Não sei o que pensar. Sinto: sinto um espinho delgado adentrando pele adentro, corpo adentro, esperança adentro. Eu tinha uma esperança. Ando ansiosa demais. Parecia a pessoa certa na hora certa, mas sem certezas, mas sem que eu estivesse certa disso. Ou ele. Ou seja, nada. Ou tudo. Não sei o que pensar. Sinto: não me deixe aqui sozinha, por favor. Choro. Choro morno e silencioso, choro público.


23°
16h57

― Moça, por favor, acabou o guardanapo.
— Já lhe trago. Algo mais?
—...


23°
17h01


Merda.
Não tinha grandes expectativas. Só queria que fosse ele. Que ele fosse “ele”. Não planejei relação nenhuma, não sonhei com nenhum encontro excepcional, não consegui nem nos imaginar fazendo amor. Só queria que fosse ele. Porque ele não nasceu de nenhum empurrãozinho de minha razão. Porque, inclusive, minha razão ficava fazendo joguinhos de autossabotagem para mim e para ele. Porque ele simplesmente me atraiu. Porque meu corpo, meu coração, minha inquietude o pediam, todo o tempo. Porque fui surpreendida por meus próprios sentimentos. Porque saí de meu script. Porque... não sei de nada.

........

Tarefa a: Informe cada linha dos registros abaixo que contém a palavra "location", levando em conta maiúsculas e minúsculas.
O texto e os registros são materiais independentes entre si.

Registros do conjunto de dados
........

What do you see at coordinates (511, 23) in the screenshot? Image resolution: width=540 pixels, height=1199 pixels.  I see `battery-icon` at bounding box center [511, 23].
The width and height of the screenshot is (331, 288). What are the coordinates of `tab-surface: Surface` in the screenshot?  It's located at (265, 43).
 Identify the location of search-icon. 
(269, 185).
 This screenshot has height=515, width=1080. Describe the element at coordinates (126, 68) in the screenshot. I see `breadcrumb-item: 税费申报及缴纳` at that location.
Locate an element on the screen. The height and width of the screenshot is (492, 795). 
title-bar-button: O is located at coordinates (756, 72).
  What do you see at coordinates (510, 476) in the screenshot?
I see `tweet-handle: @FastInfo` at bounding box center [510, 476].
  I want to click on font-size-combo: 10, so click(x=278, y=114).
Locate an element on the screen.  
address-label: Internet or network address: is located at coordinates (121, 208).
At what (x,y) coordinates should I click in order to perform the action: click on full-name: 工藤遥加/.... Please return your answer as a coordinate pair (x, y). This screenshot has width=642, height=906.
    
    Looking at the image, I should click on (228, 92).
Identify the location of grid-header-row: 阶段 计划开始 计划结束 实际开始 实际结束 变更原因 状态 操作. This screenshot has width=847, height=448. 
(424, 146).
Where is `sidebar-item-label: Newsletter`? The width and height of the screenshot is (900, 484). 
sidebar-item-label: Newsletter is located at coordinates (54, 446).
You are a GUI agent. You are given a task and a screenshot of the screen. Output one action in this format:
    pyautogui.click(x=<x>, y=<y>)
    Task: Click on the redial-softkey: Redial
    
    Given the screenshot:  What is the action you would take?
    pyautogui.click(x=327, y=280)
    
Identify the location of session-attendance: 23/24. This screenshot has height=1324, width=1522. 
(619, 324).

........

Tarefa b: Por favor, retome o texto sobre uma esperança amorosa a partir do ponto em que ele termina.

Sua resposta a:
 Identify the location of search-icon. 
 This screenshot has height=515, width=1080. Describe the element at coordinates (126, 68) in the screenshot. I see `breadcrumb-item: 税费申报及缴纳` at that location.
Identify the location of grid-header-row: 阶段 计划开始 计划结束 实际开始 实际结束 变更原因 状态 操作. This screenshot has width=847, height=448. 
Identify the location of session-attendance: 23/24. This screenshot has height=1324, width=1522. 

Sua resposta b:
21°
17h14


Sinto frio. Sinto dor. Sinto solidão.


23°
17h35


Não fui arrebatada. Ele não me arrebatou. Nem eu o arrebatei. Talvez eu persiga justamente isso: um homem que me arrebate. Um cavaleiro que me pegue pela cintura, não me deixe pensar, e me leve para dentro de seu castelo-coração. Um homem que, ao olhar para mim, sorria ao sentir-se tão prometido. Que me faça sorrir, prometida. Persigo um homem que me arrebate e que seja arrebatado por mim. Será esse meu erro, “perseguir”?
Sou uma romântica de merda.


23°
17h59


“Travessia”, de Milton Nascimento, ecoando entranhas adentro. “Vou querer amar de novo/ e, se não der, não vou sofrer./ Já não sonho/ hoje faço com meu braço o meu viver.”


21°
18h04


Mais um daqueles suspiros imensos. Meu mundo, neste momento, cabe nesse suspiro. Mas eu fiquei maior que meu mundo. E afundamos, eu e meu mundo, em meu coração. Que também cabe nesse suspiro. Sim, de fato é imenso. Um suspiro imenso.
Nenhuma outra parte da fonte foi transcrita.